#### [Prompt]
Write the records out again in full, word for word.

### Information given ###

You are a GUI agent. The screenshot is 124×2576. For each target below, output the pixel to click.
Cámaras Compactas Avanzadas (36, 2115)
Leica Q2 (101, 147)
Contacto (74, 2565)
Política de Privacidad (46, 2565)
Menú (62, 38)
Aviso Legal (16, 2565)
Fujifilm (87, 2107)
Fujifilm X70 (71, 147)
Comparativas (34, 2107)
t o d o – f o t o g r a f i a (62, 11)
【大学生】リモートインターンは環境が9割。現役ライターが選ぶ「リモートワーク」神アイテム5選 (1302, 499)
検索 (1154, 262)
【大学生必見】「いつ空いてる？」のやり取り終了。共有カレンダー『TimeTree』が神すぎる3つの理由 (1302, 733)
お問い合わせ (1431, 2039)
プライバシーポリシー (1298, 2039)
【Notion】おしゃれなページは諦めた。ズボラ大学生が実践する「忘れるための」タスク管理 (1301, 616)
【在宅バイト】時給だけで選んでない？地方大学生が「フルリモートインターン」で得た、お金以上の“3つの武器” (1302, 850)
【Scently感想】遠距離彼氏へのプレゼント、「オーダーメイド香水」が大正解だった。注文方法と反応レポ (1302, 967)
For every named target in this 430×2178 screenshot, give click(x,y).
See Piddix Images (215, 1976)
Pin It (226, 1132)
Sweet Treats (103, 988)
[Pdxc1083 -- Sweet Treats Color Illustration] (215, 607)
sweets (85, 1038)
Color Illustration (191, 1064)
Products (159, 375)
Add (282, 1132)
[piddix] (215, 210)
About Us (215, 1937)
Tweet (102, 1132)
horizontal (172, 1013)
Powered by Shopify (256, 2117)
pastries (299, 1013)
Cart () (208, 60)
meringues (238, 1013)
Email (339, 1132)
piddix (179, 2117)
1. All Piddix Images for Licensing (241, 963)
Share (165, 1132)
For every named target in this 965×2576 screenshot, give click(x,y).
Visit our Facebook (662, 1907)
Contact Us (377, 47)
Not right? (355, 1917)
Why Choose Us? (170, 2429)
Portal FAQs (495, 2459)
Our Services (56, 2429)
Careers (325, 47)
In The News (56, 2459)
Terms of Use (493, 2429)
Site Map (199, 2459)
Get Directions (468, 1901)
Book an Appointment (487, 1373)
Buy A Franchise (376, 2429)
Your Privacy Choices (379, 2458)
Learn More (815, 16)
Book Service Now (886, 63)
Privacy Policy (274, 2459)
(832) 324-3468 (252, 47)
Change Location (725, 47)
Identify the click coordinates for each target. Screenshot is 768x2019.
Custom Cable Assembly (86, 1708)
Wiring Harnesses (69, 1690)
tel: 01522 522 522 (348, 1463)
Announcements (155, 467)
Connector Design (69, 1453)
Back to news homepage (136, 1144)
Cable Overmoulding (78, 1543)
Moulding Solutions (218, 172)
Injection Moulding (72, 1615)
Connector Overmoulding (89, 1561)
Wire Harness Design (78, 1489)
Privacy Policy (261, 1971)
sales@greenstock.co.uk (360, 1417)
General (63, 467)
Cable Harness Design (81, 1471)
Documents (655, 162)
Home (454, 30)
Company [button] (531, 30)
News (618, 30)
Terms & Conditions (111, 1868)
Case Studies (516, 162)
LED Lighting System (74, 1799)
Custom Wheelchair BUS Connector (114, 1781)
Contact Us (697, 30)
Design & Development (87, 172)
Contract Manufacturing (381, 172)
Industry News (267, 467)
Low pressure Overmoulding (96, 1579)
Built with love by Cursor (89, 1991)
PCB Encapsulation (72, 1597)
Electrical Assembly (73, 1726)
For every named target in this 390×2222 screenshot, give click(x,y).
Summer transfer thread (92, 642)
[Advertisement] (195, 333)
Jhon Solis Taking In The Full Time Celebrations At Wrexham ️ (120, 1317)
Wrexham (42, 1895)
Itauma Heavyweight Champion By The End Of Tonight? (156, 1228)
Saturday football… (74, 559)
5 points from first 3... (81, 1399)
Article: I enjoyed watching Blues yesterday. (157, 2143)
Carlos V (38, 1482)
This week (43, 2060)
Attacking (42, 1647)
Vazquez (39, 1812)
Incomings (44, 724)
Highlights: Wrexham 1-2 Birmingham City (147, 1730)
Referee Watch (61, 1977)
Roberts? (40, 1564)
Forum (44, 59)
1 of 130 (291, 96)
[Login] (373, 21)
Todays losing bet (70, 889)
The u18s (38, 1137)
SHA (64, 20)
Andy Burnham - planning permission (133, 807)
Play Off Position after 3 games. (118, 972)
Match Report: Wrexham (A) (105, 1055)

###

#### [Solution to this exercise]
You are a GUI agent. The screenshot is 124×2576. For each target below, output the pixel to click.
Cámaras Compactas Avanzadas (36, 2115)
Leica Q2 (101, 147)
Contacto (74, 2565)
Política de Privacidad (46, 2565)
Menú (62, 38)
Aviso Legal (16, 2565)
Fujifilm (87, 2107)
Fujifilm X70 (71, 147)
Comparativas (34, 2107)
t o d o – f o t o g r a f i a (62, 11)
【大学生】リモートインターンは環境が9割。現役ライターが選ぶ「リモートワーク」神アイテム5選 (1302, 499)
検索 (1154, 262)
【大学生必見】「いつ空いてる？」のやり取り終了。共有カレンダー『TimeTree』が神すぎる3つの理由 (1302, 733)
お問い合わせ (1431, 2039)
プライバシーポリシー (1298, 2039)
【Notion】おしゃれなページは諦めた。ズボラ大学生が実践する「忘れるための」タスク管理 (1301, 616)
【在宅バイト】時給だけで選んでない？地方大学生が「フルリモートインターン」で得た、お金以上の“3つの武器” (1302, 850)
【Scently感想】遠距離彼氏へのプレゼント、「オーダーメイド香水」が大正解だった。注文方法と反応レポ (1302, 967)
For every named target in this 430×2178 screenshot, give click(x,y).
See Piddix Images (215, 1976)
Pin It (226, 1132)
Sweet Treats (103, 988)
[Pdxc1083 -- Sweet Treats Color Illustration] (215, 607)
sweets (85, 1038)
Color Illustration (191, 1064)
Products (159, 375)
Add (282, 1132)
[piddix] (215, 210)
About Us (215, 1937)
Tweet (102, 1132)
horizontal (172, 1013)
Powered by Shopify (256, 2117)
pastries (299, 1013)
Cart () (208, 60)
meringues (238, 1013)
Email (339, 1132)
piddix (179, 2117)
1. All Piddix Images for Licensing (241, 963)
Share (165, 1132)
For every named target in this 965×2576 screenshot, give click(x,y).
Visit our Facebook (662, 1907)
Contact Us (377, 47)
Not right? (355, 1917)
Why Choose Us? (170, 2429)
Portal FAQs (495, 2459)
Our Services (56, 2429)
Careers (325, 47)
In The News (56, 2459)
Terms of Use (493, 2429)
Site Map (199, 2459)
Get Directions (468, 1901)
Book an Appointment (487, 1373)
Buy A Franchise (376, 2429)
Your Privacy Choices (379, 2458)
Learn More (815, 16)
Book Service Now (886, 63)
Privacy Policy (274, 2459)
(832) 324-3468 (252, 47)
Change Location (725, 47)
Identify the click coordinates for each target. Screenshot is 768x2019.
Custom Cable Assembly (86, 1708)
Wiring Harnesses (69, 1690)
tel: 01522 522 522 (348, 1463)
Announcements (155, 467)
Connector Design (69, 1453)
Back to news homepage (136, 1144)
Cable Overmoulding (78, 1543)
Moulding Solutions (218, 172)
Injection Moulding (72, 1615)
Connector Overmoulding (89, 1561)
Wire Harness Design (78, 1489)
Privacy Policy (261, 1971)
sales@greenstock.co.uk (360, 1417)
General (63, 467)
Cable Harness Design (81, 1471)
Documents (655, 162)
Home (454, 30)
Company [button] (531, 30)
News (618, 30)
Terms & Conditions (111, 1868)
Case Studies (516, 162)
LED Lighting System (74, 1799)
Custom Wheelchair BUS Connector (114, 1781)
Contact Us (697, 30)
Design & Development (87, 172)
Contract Manufacturing (381, 172)
Industry News (267, 467)
Low pressure Overmoulding (96, 1579)
Built with love by Cursor (89, 1991)
PCB Encapsulation (72, 1597)
Electrical Assembly (73, 1726)
For every named target in this 390×2222 screenshot, give click(x,y).
Summer transfer thread (92, 642)
[Advertisement] (195, 333)
Jhon Solis Taking In The Full Time Celebrations At Wrexham ️ (120, 1317)
Wrexham (42, 1895)
Itauma Heavyweight Champion By The End Of Tonight? (156, 1228)
Saturday football… (74, 559)
5 points from first 3... (81, 1399)
Article: I enjoyed watching Blues yesterday. (157, 2143)
Carlos V (38, 1482)
This week (43, 2060)
Attacking (42, 1647)
Vazquez (39, 1812)
Incomings (44, 724)
Highlights: Wrexham 1-2 Birmingham City (147, 1730)
Referee Watch (61, 1977)
Roberts? (40, 1564)
Forum (44, 59)
1 of 130 (291, 96)
[Login] (373, 21)
Todays losing bet (70, 889)
The u18s (38, 1137)
SHA (64, 20)
Andy Burnham - planning permission (133, 807)
Play Off Position after 3 games. (118, 972)
Match Report: Wrexham (A) (105, 1055)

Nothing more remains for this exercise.